Or, si un homme dont je savais la honnêteté absolue m’avait calmement informé qu’il avait quitté Palos Harbor avec Christophe Colomb à bord de la Santa Maria, l’effet aurait été similaire à celui produit par la déclaration de Kromhout. J’avais entendu de nombreuses histoires extraordinaires sur le Soerakarta, mais je n’avais jamais rencontré un homme qui ait navigué à son bord avec le milliardaire général Van Shoorn. Des vieillards, assis sur les quais délabrés des ports d’où le dieu du commerce avait fui, m’avaient raconté l’avoir vu à cette époque dorée. Ils jacassaient sur les étranges passagers qui débarquaient : des diables ripailleurs venus de tous les ports de Malaisie. Comment certains, lassés du navire, avaient débarqué ; et comment d’autres, ayant entendu parler de la bonne chère et des boissons à bord du vapeur, avaient pris place.

—  Vous ne me l’aviez jamais dit ! m’écriai-je.

—  Vous ne m’aviez jamais demandé, dit-il doucement. Je ne vous ai jamais dit le prénom de mon père, ni la race du petit chien avec lequel je jouais dans la Nieuwe Kerk Straat à Amsterdam quand j’étais petit. Je vous l’aurais dit vous me l’aviez demandé.

—  Mais… mais le Soerakarta ! m’écriai-je.

« Eh bien, c’était le navire du romantisme ! C’était un chant de poètes ! C’était un million de rêves transformés en bois et en fer ! Il avait le drapeau de la poésie sur son mât de misaine !
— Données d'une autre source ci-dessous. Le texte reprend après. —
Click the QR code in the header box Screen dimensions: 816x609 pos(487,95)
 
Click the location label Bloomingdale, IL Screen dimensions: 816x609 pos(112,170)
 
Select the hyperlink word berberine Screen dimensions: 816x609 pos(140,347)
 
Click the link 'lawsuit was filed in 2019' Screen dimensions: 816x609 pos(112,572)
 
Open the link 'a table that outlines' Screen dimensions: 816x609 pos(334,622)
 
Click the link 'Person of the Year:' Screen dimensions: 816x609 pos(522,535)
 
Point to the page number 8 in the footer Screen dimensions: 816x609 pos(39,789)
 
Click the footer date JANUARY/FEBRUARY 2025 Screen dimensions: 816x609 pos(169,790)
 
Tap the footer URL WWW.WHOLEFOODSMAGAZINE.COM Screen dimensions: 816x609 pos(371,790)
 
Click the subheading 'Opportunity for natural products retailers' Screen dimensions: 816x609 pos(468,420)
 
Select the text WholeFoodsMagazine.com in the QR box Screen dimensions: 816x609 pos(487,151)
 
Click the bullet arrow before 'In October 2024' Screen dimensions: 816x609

Le grand Hollandais réfléchit à mes remarques enthousiastes en silence. Il jeta un coup d’œil au vieux gibbon perché sur la branche du tapan.

—  C’est drôle de penser aux bêtises qui s’accumulent dans la mémoire des imbéciles, dit-il d’un ton mordant. Ça m’a toujours laissé perplexe. Le monde est si avide de ragots. De bouts de chiffons colorés et de guirlandes. Oui. Les jupons rouges et jaunes d’une gitane attireront le regard lorsqu’elle se promènera près d’une honnête femme en belle étoffe de coton. De la poésie ? Qu’est-ce que la poésie, sinon des bouts de peccadilles colorées !

« Il y a eu de grands Hollandais à Java et à Sumatra, des hommes comme Daendels et Pilter van der Broeck ; mais ils ont été oubliés, tandis que le nom du général Van Shoorn reste dans la tête de milliers de personnes parce qu’il possédait le Soerakarta et qu’il a entraîné beaucoup d’imbéciles autour de la Malaisie sans leur faire payer un sou.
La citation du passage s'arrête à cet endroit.